(Stored data)
··········

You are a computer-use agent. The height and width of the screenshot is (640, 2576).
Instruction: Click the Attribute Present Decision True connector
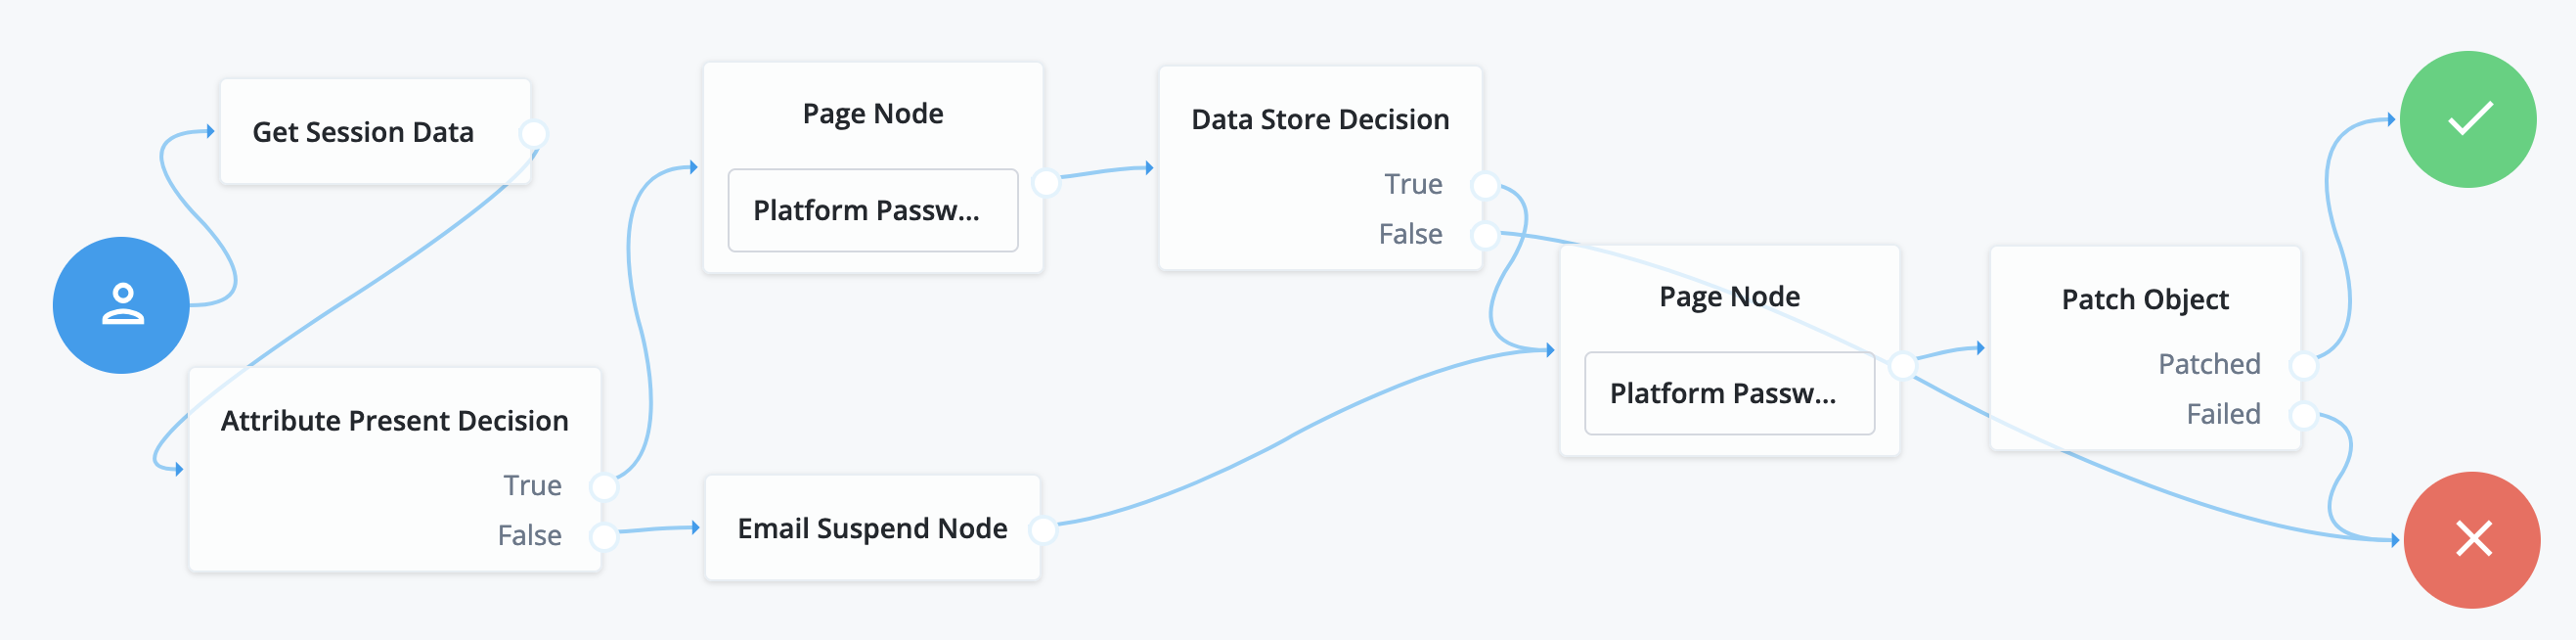point(603,486)
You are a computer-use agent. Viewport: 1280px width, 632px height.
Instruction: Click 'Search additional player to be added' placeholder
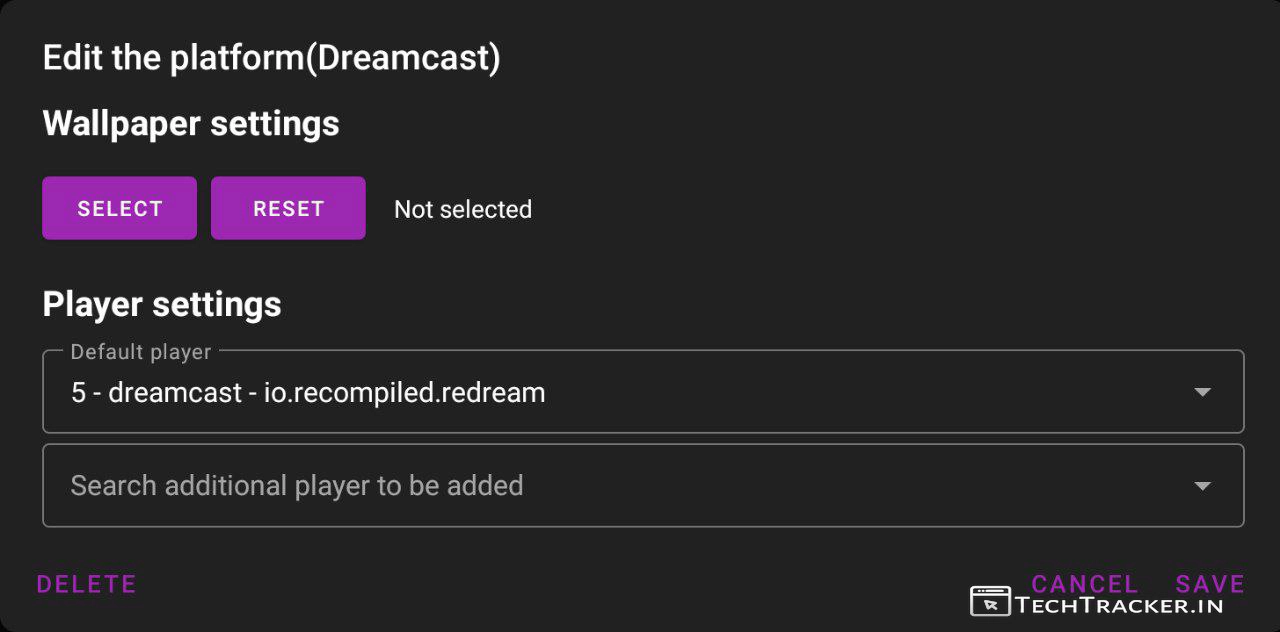pos(297,486)
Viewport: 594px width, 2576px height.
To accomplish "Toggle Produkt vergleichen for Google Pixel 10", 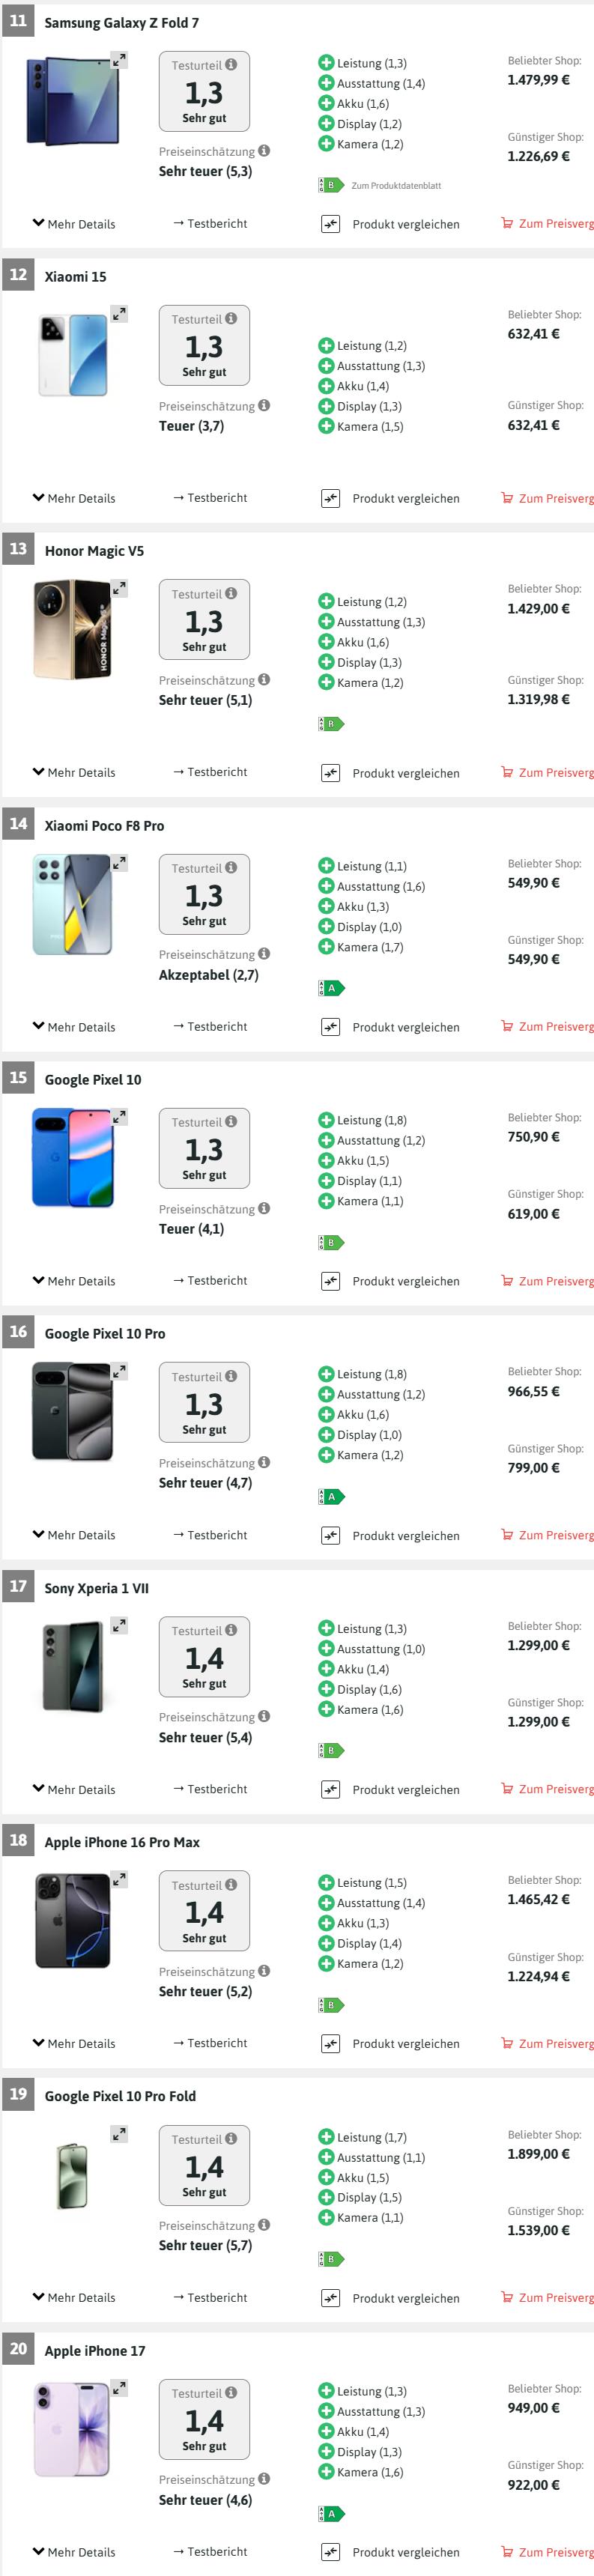I will [x=331, y=1281].
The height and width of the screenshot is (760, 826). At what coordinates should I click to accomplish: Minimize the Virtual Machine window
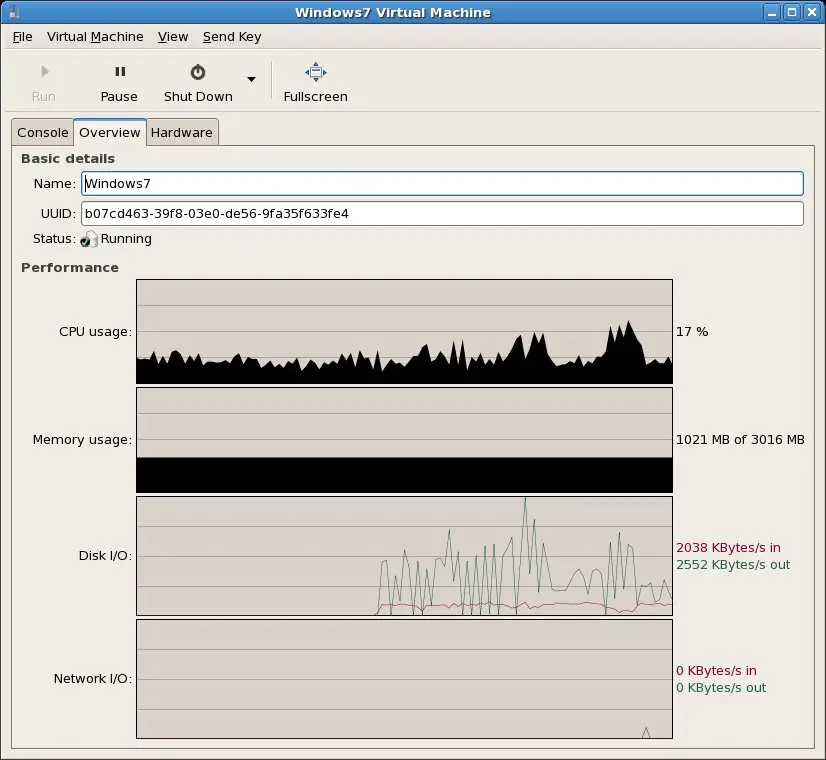[x=773, y=12]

··········

--- Exercise prompt ---
In the entries above, find each line with the word "computer" and show it.

--- Answer space ---
You are a computer-use agent. The height and width of the screenshot is (640, 2576).
You are a computer-use agent. Viewport: 1280px width, 632px height.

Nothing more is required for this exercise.